▶ _TASK INSTRUCTIONS_
Since pictures are not wanted in the copy, output only the rest of each record exactly.

▶ _Dataset entries_
● ● ● ● ●
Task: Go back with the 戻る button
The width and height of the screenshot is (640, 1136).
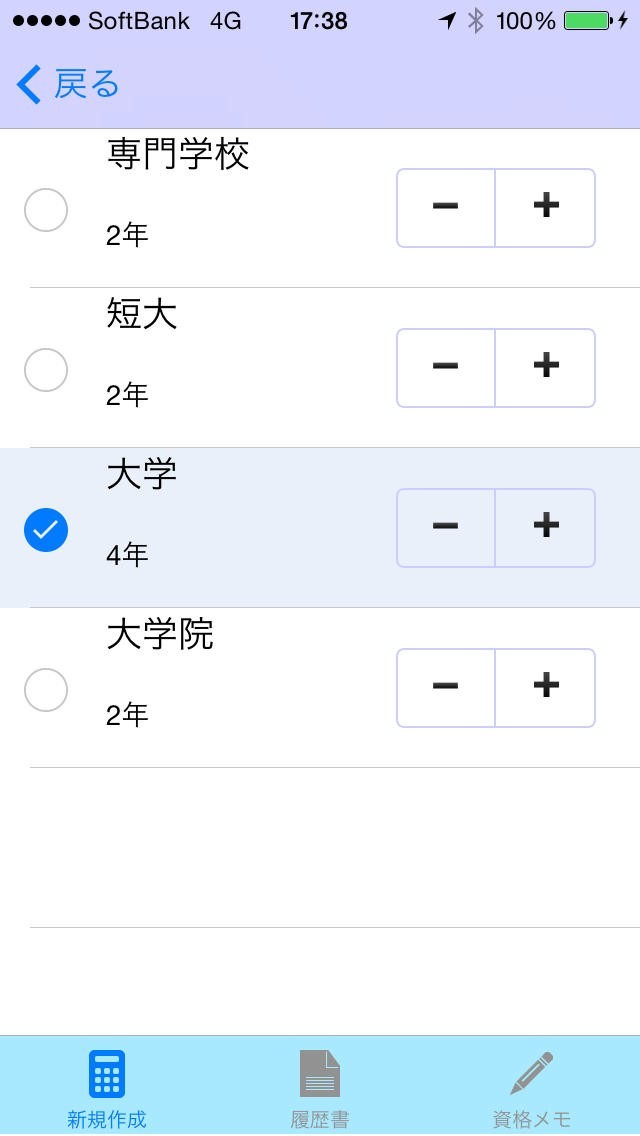Action: tap(86, 85)
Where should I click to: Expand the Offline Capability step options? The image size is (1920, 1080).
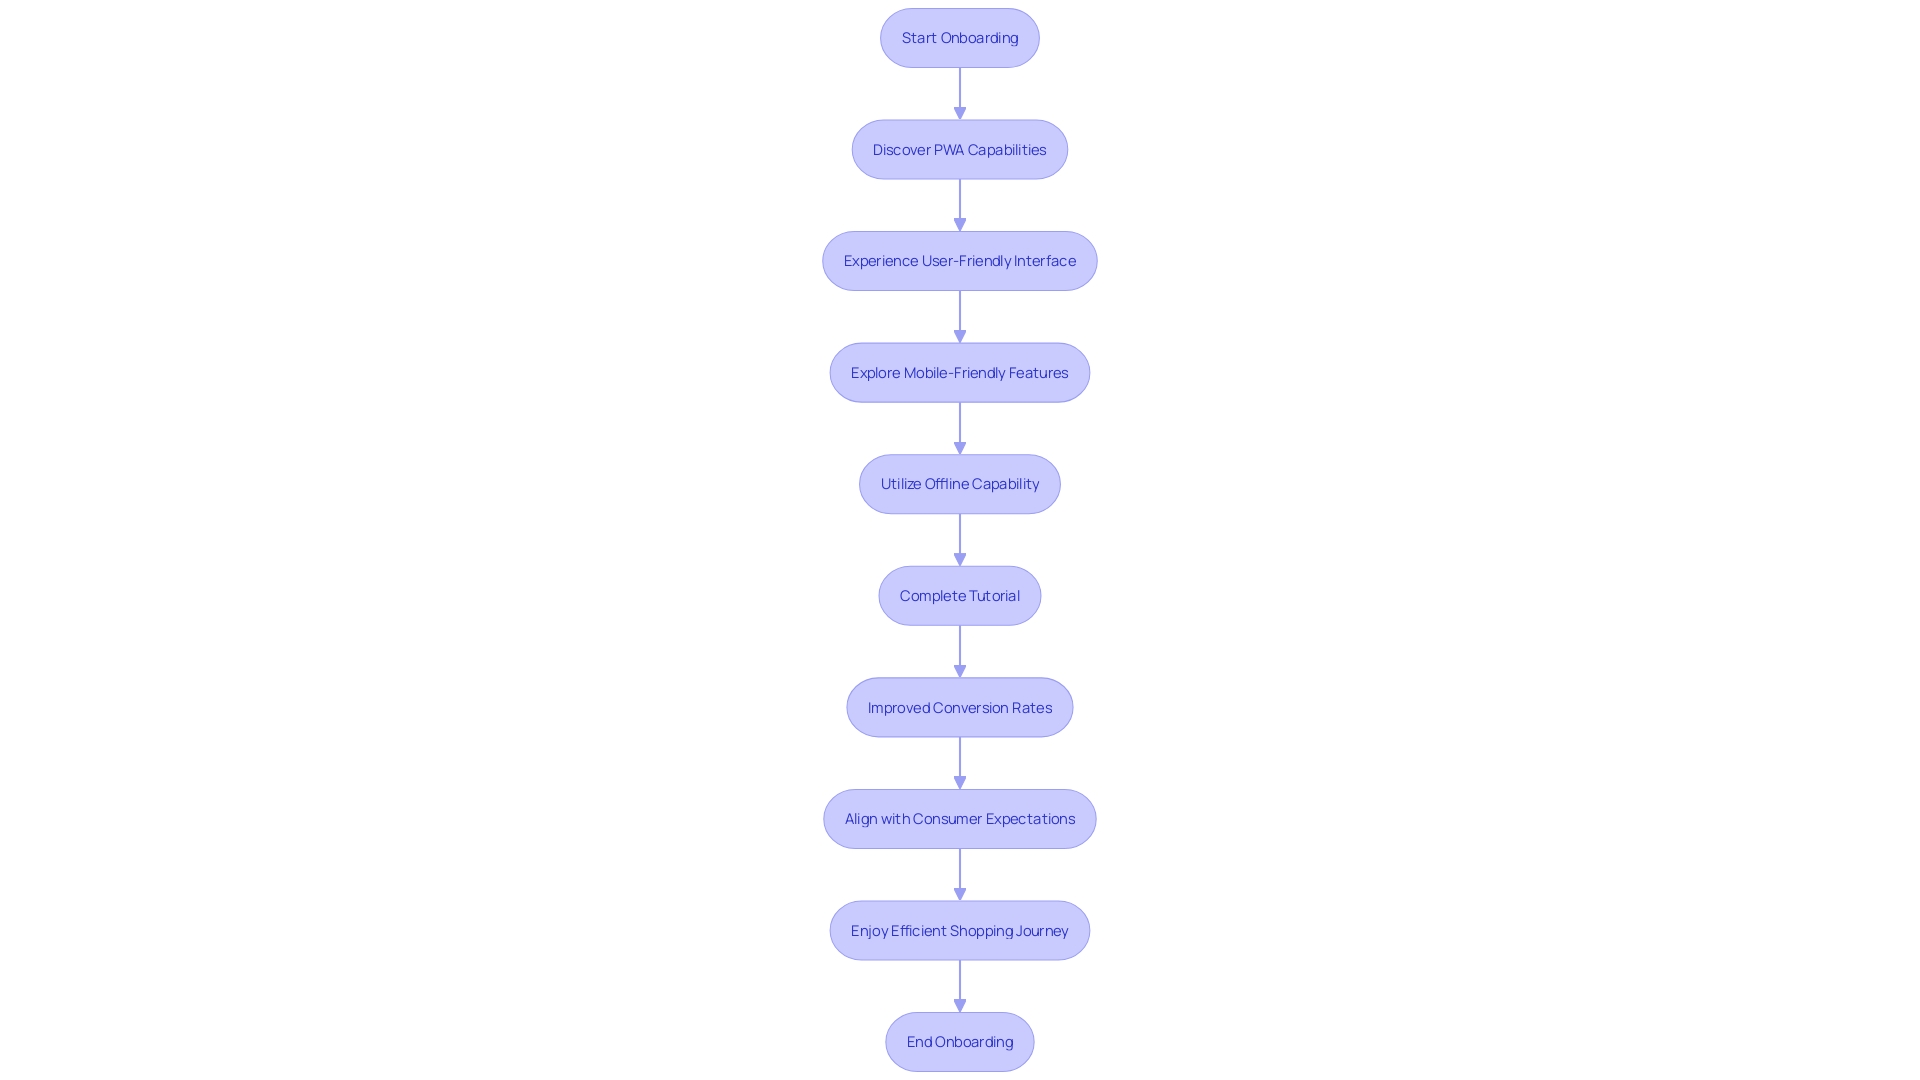pyautogui.click(x=960, y=484)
● ● ● ● ●
▶ _EXPECTED ANSWER_
Task: Go back with the 戻る button
The width and height of the screenshot is (640, 1136).
Action: tap(86, 85)
Where should I click to: Expand the Offline Capability step options? The image size is (1920, 1080).
pyautogui.click(x=960, y=484)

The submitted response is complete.